Kuwahara Takamichi, Hirooka Yoshiki, Kawashima Hiroki, Ohno Eizaburo, Sugimoto Hiroyuki, Hayashi Daijuro, Morishima Tomomasa, Kawai Manabu, Suhara Hiroki, Takeyama Tomoaki, Yamamura Takeshi, Funasaka Kohei, Nakamura Masanao, Miyahara Ryoji, Watanabe Osamu, Ishigami Masatoshi, Shimoyama Yoshie, Nakamura Shigeo, Hashimoto Senju, Goto Hidemi
Department of Gastroenterology and Hepatology, Nagoya University Graduate School of Medicine, Nagoya, Japan.
Department of Endoscopy, Nagoya University Hospital, Nagoya, Japan.
Pancreatology. 2016 Nov-Dec;16(6):1063-1068. doi: 10.1016/j.pan.2016.09.012. Epub 2016 Sep 23.
BACKGROUND & AIMS: There is no established non-invasive method for diagnosis of pancreatic fibrosis. Shear wave elastography (SW-EG) may be a candidate for this purpose. The aims of this study were to assess the reproducibility of SW-EG in the normal imaging pancreas (Phase 1) and to evaluate the diagnostic performance of SW-EG for pancreatic fibrosis classified histologically (Phase 2).
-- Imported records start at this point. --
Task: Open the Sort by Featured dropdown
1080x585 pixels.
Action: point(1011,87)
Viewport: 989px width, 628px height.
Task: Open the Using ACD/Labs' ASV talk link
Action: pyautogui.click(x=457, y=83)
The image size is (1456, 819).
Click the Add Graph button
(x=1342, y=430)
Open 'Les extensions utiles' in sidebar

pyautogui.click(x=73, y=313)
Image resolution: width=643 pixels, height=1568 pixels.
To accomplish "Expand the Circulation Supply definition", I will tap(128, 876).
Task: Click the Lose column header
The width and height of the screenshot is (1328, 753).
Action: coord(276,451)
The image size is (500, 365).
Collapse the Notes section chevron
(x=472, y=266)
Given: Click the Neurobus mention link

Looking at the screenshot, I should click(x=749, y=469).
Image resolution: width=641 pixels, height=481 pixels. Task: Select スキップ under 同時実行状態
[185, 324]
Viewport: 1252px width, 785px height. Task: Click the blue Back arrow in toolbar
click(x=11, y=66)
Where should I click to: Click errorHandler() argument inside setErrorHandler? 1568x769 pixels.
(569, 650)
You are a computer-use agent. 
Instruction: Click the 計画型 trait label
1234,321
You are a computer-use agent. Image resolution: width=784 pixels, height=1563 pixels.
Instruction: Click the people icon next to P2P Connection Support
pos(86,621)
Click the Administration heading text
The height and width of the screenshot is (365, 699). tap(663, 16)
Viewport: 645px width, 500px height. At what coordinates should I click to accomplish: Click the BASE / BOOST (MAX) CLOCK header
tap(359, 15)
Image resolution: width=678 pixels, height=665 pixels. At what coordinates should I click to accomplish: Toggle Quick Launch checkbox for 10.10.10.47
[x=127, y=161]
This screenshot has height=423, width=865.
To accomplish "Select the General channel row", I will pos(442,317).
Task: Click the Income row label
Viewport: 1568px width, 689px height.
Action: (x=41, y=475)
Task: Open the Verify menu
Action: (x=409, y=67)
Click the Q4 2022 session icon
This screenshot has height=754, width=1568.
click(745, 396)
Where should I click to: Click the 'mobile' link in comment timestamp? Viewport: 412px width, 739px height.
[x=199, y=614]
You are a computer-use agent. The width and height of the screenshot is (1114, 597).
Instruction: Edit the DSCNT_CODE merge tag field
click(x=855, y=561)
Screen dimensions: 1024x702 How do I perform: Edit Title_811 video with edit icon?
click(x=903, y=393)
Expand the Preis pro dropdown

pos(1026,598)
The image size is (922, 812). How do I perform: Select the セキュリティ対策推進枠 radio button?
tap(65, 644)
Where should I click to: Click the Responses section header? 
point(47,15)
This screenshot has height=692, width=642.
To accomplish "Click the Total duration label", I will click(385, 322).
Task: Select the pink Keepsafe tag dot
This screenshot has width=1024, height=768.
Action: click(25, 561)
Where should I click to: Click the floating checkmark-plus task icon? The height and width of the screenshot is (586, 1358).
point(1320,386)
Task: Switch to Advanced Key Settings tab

Phase 1: This included 127 cases that underwent SW-EG of the normal imaging pancreas. SW-EG was measured at least five times in the pancreatic parenchyma and the median of repeated measurements was defined as the pancreatic elastic modulus (PEM). Phase 2: This included 53 cases that underwent SW-EG of the pancreatic parenchyma preoperatively and in which pancreas parenchyma were evaluated histologically. Histological fibrosis was graded in 4 stages: normal, mild, moderate, and severe.
Phase 1: Median PEM in the head, body, and tail of the pancreas were 3.23, 3.17, and 2.91 kPa, respectively, with no significant difference among regions (P = 0.554). The intraclass correlation coefficient showed good reproducibility (ρ = 0.71) after 5 measurements. Phase 2: There was a significant positive correlation between PEM and the histological pancreatic fibrosis stage (r = 0.63, P < 0.001). Areas under the receiver operating characteristic curve for the accuracy of SW-EG for diagnosis of pancreatic fibrosis were 0.85 (≥mild), 0.84 (≥moderate), and 0.87 (severe).
SW-EG can be used to determine the stage of pancreatic fibrosis non-invasively with high accuracy and reproducibility.
目前尚无成熟的非侵入性方法用于诊断胰腺纤维化。剪切波弹性成像(SW-EG)可能适用于此目的。本研究的目的是评估SW-EG在正常成像胰腺中的可重复性(第1阶段),并评估SW-EG对组织学分类的胰腺纤维化的诊断性能(第2阶段)。
第1阶段:包括127例对正常成像胰腺进行SW-EG检查的病例。在胰腺实质中至少测量5次SW-EG,并将重复测量的中位数定义为胰腺弹性模量(PEM)。第2阶段:包括53例术前对胰腺实质进行SW-EG检查且对胰腺实质进行组织学评估的病例。组织学纤维化分为4期:正常、轻度、中度和重度。
第1阶段:胰腺头部、体部和尾部的PEM中位数分别为3.23、3.17和2.91kPa,各区域之间无显著差异(P = 0.554)。5次测量后组内相关系数显示出良好的可重复性(ρ = 0.71)。第2阶段:PEM与组织学胰腺纤维化分期之间存在显著正相关(r = 0.63,P < 0.001)。SW-EG诊断胰腺纤维化准确性的受试者操作特征曲线下面积分别为0.85(≥轻度)、0.84(≥中度)和0.87(重度)。
SW-EG可用于非侵入性地高精度、可重复地确定胰腺纤维化的分期。